There is a big difference between “doing” things to your body, and “being in” your body. Between imposing something on it, and listening to it. Between buying things marketed to you, and honoring real bodily needs in simple and natural ways.
We are at so very many crossroads in our world right now. Not the least of which being, how it is that we are going to be in these bodies of ours. How we will care for them. What we will put in them. What we believe we need to be well. And it’s all playing out in a world where billions and billions of dollars are being spent to convince us that we need all kinds of stuff and interventions in order to be well.
But if we could step back and see beyond our own fears and insecurities (the very same ones, by the way, being exploited by marketers to leave us uncertain and confused about what to do), these bodies of ours and what they have to say would lead us to exactly what we most need. This can be hard to believe, never mind trust, in the midst of being bombarded with messages that tell us someone else has the answer. Maybe it’s the ad that directs you to “ask your doctor,” or the last weight loss program you will ever need. Maybe it’s the newest app promising you instant health, or a line of engineered foods claiming to be healthy while being the answer to climate change.
Whatever is being sold, the message is always the same: We know what to do, you don’t, do as we say.
I realize this can be a very intense thing to hear. Offensive even. None of us wants to believe that something else is in charge of us or the decisions we make when it comes to our lives. Or maybe, we feel sheepish reading that because we do want someone else in charge of how we live. None of this is conscious of course, but it drives our behavior nonetheless.
Why it might matter to you to dig a little deeper beneath the surface when it comes to what you do and do not do in terms of your body, is because we are actually talking about so much more than your body alone. For to choose to learn to listen to your own body, is to choose to learn how to listen to yourself. And to listen to yourself is to be connected with your very own soul; who you are and why you are here. From this perspective, what happens to your body is a matter of great importance.
Interestingly enough, to reclaim what we have lost in this regard is to enter into the unknown. The very place that evokes the fears that drive us into the arms of promises being made to us by others around our bodies and health. Not knowing what your body needs or what to do is the place to begin the reclamation of who you are and what you most need. Not as a neurotic place to hang out as you obsess over Internet searches, but as a sacred starting place.
For it is in the not knowing, in the dropping of the preconceived ideas, marketing ploys and the conditioning of our past and of the culture, that we come to know what is real, and what is true. In other words, though we have been taught to believe that to not know what is going in our bodies is dangerous and therefore something to be afraid of, what if the unknown places are the entry point into the very mystery of your own body and soul?
The very place you need access to in order to navigate life in a body.

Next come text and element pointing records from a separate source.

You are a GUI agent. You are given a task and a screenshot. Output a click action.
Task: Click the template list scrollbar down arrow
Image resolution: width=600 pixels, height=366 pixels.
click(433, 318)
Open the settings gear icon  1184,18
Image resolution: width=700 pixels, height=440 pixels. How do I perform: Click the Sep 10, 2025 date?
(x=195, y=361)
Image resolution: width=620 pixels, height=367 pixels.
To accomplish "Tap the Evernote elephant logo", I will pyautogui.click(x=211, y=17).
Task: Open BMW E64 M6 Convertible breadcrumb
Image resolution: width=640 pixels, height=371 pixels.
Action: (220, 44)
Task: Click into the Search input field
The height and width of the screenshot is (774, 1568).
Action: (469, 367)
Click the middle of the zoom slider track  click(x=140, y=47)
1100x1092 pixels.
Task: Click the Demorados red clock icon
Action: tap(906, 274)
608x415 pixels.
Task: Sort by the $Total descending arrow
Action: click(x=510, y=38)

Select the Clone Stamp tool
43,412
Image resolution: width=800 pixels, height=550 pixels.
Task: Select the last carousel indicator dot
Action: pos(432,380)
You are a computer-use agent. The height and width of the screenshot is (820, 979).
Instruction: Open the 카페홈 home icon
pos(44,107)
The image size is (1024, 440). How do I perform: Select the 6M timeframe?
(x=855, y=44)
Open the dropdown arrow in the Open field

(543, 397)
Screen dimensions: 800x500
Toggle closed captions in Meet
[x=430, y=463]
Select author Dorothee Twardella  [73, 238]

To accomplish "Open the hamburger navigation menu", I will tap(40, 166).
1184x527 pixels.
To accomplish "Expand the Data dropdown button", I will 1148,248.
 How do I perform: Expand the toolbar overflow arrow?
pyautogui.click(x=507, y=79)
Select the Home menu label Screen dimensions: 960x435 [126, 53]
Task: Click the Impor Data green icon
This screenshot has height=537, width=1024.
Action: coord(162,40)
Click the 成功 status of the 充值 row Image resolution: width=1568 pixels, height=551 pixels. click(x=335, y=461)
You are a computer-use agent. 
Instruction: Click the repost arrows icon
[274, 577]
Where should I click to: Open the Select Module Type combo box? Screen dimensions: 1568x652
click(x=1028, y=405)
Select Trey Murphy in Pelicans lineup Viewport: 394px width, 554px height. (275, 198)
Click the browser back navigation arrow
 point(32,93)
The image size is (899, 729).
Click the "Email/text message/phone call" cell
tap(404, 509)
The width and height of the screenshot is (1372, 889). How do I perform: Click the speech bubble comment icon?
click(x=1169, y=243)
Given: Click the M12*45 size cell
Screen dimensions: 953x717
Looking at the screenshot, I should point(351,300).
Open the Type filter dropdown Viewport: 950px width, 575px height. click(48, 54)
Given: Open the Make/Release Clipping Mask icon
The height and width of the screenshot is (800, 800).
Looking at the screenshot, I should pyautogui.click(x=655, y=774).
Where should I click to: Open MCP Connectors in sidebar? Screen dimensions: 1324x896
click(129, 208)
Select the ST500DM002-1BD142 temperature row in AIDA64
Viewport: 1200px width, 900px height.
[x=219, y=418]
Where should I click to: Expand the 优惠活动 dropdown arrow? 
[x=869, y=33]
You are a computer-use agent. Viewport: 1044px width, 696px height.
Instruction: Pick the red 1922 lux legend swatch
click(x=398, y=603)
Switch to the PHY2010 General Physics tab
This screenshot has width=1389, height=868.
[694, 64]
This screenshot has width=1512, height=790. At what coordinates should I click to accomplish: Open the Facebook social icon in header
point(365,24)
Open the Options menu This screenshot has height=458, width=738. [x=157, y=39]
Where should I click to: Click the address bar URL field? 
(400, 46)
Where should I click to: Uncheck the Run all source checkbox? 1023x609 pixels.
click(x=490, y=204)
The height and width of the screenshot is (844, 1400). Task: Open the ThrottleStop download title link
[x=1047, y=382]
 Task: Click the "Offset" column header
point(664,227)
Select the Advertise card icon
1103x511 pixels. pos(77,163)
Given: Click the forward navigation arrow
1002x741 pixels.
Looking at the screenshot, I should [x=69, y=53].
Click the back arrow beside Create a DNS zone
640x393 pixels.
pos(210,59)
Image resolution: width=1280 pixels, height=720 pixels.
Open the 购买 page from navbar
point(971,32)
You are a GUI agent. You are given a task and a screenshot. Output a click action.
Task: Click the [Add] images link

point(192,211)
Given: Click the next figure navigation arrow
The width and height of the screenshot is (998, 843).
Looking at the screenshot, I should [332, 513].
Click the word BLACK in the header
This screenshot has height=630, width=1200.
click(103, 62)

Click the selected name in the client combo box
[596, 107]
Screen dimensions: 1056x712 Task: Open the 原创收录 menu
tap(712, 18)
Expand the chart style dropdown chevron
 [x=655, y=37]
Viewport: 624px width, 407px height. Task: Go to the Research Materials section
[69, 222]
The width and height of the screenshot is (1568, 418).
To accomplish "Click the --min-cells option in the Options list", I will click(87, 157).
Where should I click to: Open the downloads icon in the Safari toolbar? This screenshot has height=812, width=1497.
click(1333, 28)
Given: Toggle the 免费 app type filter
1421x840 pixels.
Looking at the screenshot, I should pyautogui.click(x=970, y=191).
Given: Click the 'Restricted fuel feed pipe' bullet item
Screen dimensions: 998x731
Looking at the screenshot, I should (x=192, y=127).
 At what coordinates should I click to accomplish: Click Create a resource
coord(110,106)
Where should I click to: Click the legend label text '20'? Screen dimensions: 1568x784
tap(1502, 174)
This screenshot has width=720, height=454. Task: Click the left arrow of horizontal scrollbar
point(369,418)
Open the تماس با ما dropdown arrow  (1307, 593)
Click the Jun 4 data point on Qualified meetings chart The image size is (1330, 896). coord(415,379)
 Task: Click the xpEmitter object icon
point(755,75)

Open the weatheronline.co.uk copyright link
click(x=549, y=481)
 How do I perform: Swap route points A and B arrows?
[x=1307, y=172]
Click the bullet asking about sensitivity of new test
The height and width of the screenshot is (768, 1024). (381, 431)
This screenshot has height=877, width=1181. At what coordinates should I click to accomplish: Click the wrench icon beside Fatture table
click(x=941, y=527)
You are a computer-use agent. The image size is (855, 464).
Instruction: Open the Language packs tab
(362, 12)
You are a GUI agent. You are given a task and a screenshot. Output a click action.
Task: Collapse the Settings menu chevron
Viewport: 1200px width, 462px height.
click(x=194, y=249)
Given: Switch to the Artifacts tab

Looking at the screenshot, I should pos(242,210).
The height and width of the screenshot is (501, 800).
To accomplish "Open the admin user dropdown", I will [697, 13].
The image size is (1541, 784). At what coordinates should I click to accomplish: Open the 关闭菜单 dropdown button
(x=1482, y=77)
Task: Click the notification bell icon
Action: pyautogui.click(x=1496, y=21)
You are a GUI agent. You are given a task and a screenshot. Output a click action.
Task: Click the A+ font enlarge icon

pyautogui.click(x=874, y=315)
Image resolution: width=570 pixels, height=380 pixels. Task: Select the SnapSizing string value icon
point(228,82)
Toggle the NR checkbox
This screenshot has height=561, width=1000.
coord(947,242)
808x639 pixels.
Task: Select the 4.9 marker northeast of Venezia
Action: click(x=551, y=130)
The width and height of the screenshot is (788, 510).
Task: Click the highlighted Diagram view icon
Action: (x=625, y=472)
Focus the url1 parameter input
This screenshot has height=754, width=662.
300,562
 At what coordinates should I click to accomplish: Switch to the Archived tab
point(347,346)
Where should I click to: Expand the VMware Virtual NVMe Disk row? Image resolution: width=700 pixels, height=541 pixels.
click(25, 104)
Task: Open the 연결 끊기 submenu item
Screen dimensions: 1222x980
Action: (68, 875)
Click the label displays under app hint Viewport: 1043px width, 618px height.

A favorite practice of mine these days is to say daily to myself, “I have no idea what to do right now, but I’m open,” when it comes to something going on in my body. This simple, but courageous statement, serves as the antidote to the compulsion to go for the quick fix, the “guaranteed” answer or the submission to the fears, always the fears, that circulate when the body is doing something we don’t understand.
To not know, is to ultimately allow the body to just be as it is. This becomes the essential beginning place where at some point, the unknown becomes the known. And because this known is born out of the direct experience of your very own body and what it is saying and wanting, you are gifted with far more than you could ever receive from another’s version of you and what is going on.